Lachat François · Nationalrat · 2003-03-19
Lachat François · Nationalrat · Jura · Christlichdemokratische Fraktion · 2003-03-19
Wortprotokoll
Je serai bref. L'élevage des Franches-Montagnes vise prioritairement à produire un cheval de loisir de qualité, et non pas de la viande. Cela signifie qu'il faut une sélection rigoureuse qui implique un abattage de plusieurs centaines de poulains par année. Donc cela signifie que la production de viande chevaline résulte d'une sélection nécessaire et qu'elle n'est pas liée indéfectiblement à la production de viande.
L'élevage chevalin constitue une production agricole importante et une capacité de diversification pour de nombreuses régions: Berne, Vaud, Bâle-Campagne, Soleure, Argovie, Fribourg, Appenzell, Neuchâtel et Jura. Cet élevage est une des productions les plus écologiques pratiquées dans notre pays, parce qu'il fait appel à des fourrages grossiers et à la capacité de fourrage dans les pâturages.
La viande de cheval est une production saisonnière, l'offre doit donc pouvoir être maîtrisée, étalée dans le temps. Et donc la possibilité d'organiser à nouveau des marchés publics doit être impérativement donnée, même si elle n'est pas régulièrement utilisée. L'écoulement de la viande suisse sera difficile, voire impossible; donc on arrivera à une sélection quasi affaiblie, donc à une race du cheval Franches-Montagnes quasi affaiblie, si une partie des contingents d'importation n'est pas liée à l'acquisition d'animaux sur les marchés publics.

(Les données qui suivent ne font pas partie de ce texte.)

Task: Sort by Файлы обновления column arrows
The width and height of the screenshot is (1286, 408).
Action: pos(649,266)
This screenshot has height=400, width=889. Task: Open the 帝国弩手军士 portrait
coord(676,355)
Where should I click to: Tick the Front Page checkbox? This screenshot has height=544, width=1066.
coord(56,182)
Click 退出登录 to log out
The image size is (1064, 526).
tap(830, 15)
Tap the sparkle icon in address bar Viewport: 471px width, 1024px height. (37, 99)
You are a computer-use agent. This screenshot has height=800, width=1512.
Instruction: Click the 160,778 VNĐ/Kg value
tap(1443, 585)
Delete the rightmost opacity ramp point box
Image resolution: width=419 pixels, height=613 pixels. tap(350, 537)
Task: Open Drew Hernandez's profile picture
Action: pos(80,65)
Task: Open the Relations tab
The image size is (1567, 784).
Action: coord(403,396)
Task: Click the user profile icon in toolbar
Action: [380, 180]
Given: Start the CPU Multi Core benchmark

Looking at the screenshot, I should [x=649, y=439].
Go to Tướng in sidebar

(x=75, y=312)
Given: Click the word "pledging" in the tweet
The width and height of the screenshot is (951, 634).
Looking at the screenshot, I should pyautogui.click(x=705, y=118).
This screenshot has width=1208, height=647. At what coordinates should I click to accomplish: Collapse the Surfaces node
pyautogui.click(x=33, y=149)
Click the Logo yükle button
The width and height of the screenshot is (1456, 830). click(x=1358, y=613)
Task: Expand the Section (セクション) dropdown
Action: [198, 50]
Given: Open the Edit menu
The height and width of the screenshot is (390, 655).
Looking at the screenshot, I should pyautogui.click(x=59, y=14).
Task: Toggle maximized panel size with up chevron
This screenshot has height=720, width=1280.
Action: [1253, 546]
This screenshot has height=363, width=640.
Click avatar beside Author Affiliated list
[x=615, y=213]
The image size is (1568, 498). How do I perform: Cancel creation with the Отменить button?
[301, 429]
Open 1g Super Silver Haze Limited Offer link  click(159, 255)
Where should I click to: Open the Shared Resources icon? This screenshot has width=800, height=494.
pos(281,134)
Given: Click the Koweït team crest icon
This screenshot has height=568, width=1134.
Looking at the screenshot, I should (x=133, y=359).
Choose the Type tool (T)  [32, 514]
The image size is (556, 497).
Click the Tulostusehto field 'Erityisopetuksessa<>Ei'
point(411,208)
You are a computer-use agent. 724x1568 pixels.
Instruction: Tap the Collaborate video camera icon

Je terminerai sur le fait suivant: la marché des poulains, et vous le savez puisque cela a été étudié par la commission, est un marché difficile; il a perdu plus de 30 pour cent de sa marge de prix en quatre ans et les bouchers menacent chaque année de ne plus reprendre les produits indigènes.
Voilà les raisons pour lesquelles je vous demande de soutenir ma proposition à l'article 48 alinéa 1bis.